Pendant plusieurs minutes, Vitalis répéta ses appels : Joli-Cœur ne donna pas signe de vie.
J’avais à racheter ma négligence de la nuit.
— Si vous voulez, dis-je, je vais l’aller chercher.
— Tu vas te casser le cou.
— Il n’y a pas de danger.
Le mot n’était pas très-juste ; il y avait danger au contraire, surtout il y avait difficulté ; l’arbre était gros, et de plus il était couvert de neige dans les parties de son tronc et de ses branches qui avaient été exposées au vent.
Heureusement j’avais appris de bonne heure à grimper aux arbres et j’avais acquis dans cet art une force remarquable. Quelques petites branches avaient poussé çà et là, le long du tronc ; elles me servirent d’échelons, et bien que je fusse aveuglé par la neige que mes mains me faisaient tomber dans les yeux, je parvins bientôt à la première fourche.

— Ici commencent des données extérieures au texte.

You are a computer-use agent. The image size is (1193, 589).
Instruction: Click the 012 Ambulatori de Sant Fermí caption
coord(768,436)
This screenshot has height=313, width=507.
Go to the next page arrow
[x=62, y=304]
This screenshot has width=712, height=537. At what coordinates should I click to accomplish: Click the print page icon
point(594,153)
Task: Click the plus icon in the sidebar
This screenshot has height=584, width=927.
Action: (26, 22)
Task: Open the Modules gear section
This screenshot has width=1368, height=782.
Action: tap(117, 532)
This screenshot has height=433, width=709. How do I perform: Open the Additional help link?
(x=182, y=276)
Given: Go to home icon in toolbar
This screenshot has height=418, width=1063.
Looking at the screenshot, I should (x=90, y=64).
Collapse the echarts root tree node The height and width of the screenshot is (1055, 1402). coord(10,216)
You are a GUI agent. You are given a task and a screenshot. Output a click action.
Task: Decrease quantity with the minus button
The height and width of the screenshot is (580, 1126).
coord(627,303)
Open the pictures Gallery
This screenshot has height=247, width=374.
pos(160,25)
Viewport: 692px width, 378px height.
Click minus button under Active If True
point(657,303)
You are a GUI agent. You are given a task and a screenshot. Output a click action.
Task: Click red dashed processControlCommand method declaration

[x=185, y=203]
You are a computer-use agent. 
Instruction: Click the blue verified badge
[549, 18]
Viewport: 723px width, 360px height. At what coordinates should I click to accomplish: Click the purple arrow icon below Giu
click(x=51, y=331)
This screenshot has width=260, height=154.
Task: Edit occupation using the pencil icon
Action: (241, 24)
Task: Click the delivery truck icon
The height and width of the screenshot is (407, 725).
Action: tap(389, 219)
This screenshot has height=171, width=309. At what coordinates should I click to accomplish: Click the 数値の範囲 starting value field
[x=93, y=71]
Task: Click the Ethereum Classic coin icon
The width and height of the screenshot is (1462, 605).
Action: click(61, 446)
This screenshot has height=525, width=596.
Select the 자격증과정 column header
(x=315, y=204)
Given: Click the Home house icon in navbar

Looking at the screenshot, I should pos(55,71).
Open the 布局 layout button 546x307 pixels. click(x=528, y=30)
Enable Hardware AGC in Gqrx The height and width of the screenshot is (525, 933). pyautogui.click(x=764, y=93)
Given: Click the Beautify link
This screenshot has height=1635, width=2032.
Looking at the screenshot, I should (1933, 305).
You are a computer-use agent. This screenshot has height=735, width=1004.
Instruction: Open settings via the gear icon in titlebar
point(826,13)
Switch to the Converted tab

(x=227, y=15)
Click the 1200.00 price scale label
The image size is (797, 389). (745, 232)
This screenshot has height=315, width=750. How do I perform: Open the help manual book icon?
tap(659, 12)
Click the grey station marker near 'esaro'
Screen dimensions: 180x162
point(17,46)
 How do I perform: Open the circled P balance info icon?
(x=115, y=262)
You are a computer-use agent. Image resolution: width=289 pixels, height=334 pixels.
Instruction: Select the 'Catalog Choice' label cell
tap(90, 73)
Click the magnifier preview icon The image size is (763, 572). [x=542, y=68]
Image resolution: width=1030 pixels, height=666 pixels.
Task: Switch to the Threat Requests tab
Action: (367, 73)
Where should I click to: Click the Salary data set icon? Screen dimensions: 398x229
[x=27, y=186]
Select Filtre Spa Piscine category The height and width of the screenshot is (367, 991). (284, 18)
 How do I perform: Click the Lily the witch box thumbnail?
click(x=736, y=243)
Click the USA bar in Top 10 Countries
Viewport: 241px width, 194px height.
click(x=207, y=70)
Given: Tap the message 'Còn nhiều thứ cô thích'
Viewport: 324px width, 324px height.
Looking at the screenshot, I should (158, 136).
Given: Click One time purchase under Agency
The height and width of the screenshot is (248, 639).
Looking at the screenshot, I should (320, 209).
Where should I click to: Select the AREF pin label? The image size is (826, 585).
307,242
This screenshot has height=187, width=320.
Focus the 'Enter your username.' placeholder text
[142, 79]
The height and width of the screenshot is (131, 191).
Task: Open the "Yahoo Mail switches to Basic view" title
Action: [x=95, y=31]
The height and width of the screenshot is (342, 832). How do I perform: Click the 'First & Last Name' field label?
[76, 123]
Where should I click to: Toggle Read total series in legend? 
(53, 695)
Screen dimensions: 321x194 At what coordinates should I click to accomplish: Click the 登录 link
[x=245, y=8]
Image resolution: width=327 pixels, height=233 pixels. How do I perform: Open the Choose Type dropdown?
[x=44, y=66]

Arrivé là, l’ascension devenait facile ; je n’avais plus qu’à veiller à ne pas glisser sur la neige.
Tout en montant, je parlais doucement à Joli-Cœur qui ne bougeait pas, mais qui me regardait avec ses yeux brillants.
J’allais arriver à lui et déjà j’allongeais la main pour le prendre, lorsqu’il fit un bond et s’élança sur une autre branche.
Je le suivis sur cette branche, mais les hommes, hélas ! et même les gamins sont très-inférieurs aux singes pour courir dans les arbres.
Aussi est-il bien probable que je n’aurais, jamais pu atteindre Joli-Cœur si la neige n’avait pas couvert les branches ; mais comme cette neige lui mouillait les mains et les pieds il fut bientôt fatigué de cette poursuite. Alors dégringolant de branches en branches il sauta d’un bond sur les épaules de son maître, et se cacha sous la veste de celui-ci.
C’était beaucoup d’avoir retrouvé Joli-Cœur, mais ce n’était pas tout : il fallait maintenant chercher les chiens.
Nous arrivâmes en quelques pas à l’endroit où nous étions déjà venus dans la nuit, et où nous avions trouvé la neige piétinée.
Maintenant qu’il faisait jour, il nous fut facile de deviner ce qui s’était passé : la neige gardait imprimée en creux l’histoire de la mort des chiens.
En sortant de la cabane l’un derrière l’autre, ils avaient longé les fagots et nous suivions distinctement leurs traces pendant une vingtaine de mètres ; puis ces traces disparaissaient dans la neige bouleversée ; alors on voyait d’autres empreintes ; d’un côté celles qui montraient par où les loups, en quelques bonds allongés, avaient sauté sur les chiens ; et de l’autre celles qui disaient par où ils les avaient emportés après les avoir boulés ; de traces des chiens il n’en existait plus, à l’exception d’une traînée de rouge qui çà et là ensanglantait la neige.
Il n’y avait plus maintenant à poursuivre nos recherches plus loin ; les deux pauvres chiens avaient été égorgés là et emportés pour être dévorés à loisir dans quelque hallier épineux.
D’ailleurs nous devions nous occuper au plus vite de réchauffer Joli-Cœur.
Nous rentrâmes dans la cabane et tandis que Vitalis lui présentait les pieds et les mains au feu comme on fait pour les petits enfants, je chauffai bien sa couverture et nous l’enveloppâmes dedans.